> [Record set]:
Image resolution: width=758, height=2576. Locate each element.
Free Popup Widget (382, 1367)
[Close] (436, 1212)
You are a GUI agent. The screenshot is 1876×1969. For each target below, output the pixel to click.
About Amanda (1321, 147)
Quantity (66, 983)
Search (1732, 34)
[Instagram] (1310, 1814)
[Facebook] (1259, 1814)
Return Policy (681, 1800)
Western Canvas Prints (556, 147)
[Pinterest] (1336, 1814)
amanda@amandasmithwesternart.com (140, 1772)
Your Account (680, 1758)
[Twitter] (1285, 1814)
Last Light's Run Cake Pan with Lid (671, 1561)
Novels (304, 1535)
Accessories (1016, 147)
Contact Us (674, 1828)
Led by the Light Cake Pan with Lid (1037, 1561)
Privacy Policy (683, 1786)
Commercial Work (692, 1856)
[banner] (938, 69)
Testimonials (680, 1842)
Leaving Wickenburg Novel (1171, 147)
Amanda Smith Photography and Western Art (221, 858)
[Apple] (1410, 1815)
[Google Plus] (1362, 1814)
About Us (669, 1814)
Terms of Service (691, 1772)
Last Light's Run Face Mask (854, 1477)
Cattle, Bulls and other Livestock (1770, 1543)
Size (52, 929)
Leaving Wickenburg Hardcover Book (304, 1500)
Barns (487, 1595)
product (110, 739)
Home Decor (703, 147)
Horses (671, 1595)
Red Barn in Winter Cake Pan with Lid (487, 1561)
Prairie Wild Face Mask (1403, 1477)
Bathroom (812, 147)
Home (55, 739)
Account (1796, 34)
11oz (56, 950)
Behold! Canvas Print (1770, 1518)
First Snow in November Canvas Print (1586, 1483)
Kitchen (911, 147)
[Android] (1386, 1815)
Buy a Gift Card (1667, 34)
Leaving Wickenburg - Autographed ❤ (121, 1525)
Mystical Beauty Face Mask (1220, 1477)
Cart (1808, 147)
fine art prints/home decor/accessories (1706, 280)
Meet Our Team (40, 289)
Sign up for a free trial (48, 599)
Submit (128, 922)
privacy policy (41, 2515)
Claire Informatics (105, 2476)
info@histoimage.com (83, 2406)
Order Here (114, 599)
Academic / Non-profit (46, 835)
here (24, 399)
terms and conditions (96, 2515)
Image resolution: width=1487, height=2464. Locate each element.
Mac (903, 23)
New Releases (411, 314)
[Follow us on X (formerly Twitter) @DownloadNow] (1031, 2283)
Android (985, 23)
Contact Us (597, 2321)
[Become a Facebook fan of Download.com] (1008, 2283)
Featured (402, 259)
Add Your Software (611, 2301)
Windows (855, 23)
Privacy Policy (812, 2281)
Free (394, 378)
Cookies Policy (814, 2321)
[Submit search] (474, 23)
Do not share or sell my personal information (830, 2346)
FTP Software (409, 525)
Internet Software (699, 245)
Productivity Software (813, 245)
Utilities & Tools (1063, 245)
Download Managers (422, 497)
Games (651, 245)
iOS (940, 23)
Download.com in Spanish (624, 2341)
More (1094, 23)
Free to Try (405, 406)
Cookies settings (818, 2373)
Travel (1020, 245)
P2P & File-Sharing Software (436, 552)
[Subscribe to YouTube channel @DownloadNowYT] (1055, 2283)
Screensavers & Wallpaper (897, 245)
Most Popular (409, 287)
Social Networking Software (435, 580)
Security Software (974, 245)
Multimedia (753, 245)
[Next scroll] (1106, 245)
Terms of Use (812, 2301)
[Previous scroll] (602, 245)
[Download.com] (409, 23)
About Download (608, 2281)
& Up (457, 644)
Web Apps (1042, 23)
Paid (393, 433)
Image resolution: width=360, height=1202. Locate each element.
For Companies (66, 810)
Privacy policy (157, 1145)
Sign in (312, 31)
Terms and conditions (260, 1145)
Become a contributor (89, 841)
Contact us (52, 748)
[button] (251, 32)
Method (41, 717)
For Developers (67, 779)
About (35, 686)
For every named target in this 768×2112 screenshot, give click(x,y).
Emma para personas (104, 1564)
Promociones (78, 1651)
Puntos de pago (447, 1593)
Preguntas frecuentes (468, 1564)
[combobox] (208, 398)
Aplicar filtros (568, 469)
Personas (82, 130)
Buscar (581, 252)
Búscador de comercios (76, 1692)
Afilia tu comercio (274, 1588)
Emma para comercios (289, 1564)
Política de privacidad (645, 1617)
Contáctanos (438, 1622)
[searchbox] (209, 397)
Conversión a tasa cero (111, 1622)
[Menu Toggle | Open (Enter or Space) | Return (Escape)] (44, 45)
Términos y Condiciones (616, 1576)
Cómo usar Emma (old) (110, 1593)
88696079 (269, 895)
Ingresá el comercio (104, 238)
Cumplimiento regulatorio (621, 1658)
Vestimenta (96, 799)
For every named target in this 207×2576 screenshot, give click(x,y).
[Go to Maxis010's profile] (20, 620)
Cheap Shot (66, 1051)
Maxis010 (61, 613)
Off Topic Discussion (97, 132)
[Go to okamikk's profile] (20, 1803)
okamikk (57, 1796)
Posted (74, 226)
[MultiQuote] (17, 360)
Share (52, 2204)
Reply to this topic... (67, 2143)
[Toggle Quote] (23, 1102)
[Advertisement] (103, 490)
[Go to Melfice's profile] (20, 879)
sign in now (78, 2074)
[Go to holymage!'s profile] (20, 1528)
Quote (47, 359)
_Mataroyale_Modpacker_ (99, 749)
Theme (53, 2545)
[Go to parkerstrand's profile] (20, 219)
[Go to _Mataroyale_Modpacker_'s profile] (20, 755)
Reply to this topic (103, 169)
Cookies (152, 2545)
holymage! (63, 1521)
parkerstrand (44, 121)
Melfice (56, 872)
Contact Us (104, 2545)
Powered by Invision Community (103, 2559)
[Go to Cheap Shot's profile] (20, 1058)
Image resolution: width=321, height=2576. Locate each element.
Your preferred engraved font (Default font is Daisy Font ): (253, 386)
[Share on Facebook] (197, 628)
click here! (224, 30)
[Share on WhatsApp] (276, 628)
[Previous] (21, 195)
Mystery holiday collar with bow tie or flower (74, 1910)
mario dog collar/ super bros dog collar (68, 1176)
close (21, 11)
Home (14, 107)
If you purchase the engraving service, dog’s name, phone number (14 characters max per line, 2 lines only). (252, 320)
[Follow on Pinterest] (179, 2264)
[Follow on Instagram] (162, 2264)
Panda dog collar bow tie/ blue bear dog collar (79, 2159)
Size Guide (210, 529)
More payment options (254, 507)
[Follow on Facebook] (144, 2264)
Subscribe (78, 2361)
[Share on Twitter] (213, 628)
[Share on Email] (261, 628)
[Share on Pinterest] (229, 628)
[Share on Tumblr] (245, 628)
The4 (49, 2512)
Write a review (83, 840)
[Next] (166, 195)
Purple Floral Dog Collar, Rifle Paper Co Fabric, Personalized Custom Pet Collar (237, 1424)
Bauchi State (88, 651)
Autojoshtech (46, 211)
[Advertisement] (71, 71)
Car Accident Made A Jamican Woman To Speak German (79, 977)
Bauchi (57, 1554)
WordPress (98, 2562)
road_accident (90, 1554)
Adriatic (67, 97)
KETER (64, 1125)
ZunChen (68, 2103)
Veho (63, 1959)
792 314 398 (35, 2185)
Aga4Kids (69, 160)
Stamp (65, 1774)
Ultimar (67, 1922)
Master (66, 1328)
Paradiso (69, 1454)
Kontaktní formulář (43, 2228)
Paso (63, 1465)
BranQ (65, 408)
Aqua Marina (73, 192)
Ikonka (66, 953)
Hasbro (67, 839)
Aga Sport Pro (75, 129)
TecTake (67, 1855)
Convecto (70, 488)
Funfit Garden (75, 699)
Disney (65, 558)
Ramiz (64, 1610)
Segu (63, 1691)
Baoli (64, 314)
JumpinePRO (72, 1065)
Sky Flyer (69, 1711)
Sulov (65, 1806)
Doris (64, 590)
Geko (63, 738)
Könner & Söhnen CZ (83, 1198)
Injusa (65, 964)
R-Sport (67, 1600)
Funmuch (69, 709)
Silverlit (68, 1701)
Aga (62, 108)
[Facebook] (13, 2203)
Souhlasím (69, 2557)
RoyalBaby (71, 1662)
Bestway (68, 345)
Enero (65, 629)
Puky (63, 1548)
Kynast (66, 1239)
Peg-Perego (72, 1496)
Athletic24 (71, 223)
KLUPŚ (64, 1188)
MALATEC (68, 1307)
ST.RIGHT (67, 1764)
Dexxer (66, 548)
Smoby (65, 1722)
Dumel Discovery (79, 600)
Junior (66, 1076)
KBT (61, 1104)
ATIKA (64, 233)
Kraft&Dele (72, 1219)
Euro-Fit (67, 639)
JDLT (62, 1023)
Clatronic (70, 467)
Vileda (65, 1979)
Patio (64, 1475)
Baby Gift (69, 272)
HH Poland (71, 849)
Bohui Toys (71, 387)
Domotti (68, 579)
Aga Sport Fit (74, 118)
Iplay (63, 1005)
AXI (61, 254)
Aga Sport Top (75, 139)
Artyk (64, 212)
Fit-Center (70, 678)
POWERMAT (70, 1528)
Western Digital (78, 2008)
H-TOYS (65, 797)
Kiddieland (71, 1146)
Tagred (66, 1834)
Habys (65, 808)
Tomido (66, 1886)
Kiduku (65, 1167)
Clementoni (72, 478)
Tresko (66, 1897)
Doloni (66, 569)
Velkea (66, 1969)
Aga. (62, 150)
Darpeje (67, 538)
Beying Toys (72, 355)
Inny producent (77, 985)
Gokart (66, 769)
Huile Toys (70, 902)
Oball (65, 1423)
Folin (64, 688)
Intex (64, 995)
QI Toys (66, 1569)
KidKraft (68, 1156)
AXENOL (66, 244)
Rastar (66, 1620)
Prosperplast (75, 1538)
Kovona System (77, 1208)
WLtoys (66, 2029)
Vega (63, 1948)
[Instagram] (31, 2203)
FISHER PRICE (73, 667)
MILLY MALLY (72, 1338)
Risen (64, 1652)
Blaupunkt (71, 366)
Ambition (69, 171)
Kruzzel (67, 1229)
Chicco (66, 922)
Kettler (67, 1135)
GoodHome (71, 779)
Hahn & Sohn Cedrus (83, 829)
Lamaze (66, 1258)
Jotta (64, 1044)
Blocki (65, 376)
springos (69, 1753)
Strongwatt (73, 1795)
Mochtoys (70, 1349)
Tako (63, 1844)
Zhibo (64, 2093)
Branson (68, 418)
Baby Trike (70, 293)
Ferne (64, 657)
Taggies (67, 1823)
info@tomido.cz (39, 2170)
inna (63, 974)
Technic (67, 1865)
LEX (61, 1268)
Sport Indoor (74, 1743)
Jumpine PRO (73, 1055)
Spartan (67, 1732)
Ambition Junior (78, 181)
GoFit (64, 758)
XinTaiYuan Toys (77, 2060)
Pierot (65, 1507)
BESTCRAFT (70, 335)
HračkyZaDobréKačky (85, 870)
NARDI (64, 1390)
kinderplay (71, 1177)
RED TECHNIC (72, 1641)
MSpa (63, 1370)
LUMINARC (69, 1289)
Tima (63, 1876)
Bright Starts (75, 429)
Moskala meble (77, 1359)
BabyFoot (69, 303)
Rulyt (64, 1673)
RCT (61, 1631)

> [Task prompt]: Output the lines above between the one holding "terms and conditions (96, 2515)" and the one holding "Cookies Policy (814, 2321)", inclusive, with nothing before or after them.

> [Output below]:
terms and conditions (96, 2515)
Image resolution: width=1487, height=2464. Locate each element.
Mac (903, 23)
New Releases (411, 314)
[Follow us on X (formerly Twitter) @DownloadNow] (1031, 2283)
Android (985, 23)
Contact Us (597, 2321)
[Become a Facebook fan of Download.com] (1008, 2283)
Featured (402, 259)
Add Your Software (611, 2301)
Windows (855, 23)
Privacy Policy (812, 2281)
Free (394, 378)
Cookies Policy (814, 2321)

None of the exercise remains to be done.